_Description of the task:_
Transcribe word for word the lines below from the line with "You are a computer-use" through the line with "Instruction: Click the Sep 2023 x-axis label", ends included.

_Data supplied:_

----

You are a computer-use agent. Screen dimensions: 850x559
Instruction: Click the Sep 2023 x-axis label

----

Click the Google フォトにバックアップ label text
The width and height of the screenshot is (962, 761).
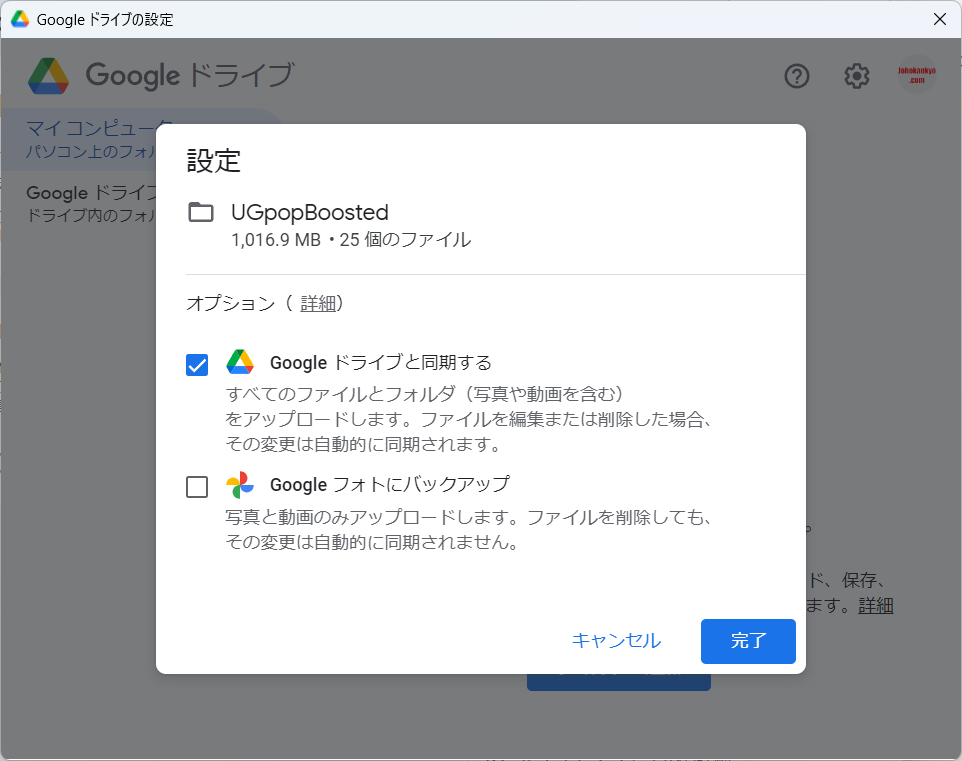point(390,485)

----

_Solution for this exercise:_
You are a computer-use agent. Screen dimensions: 850x559
Instruction: Click the Sep 2023 x-axis label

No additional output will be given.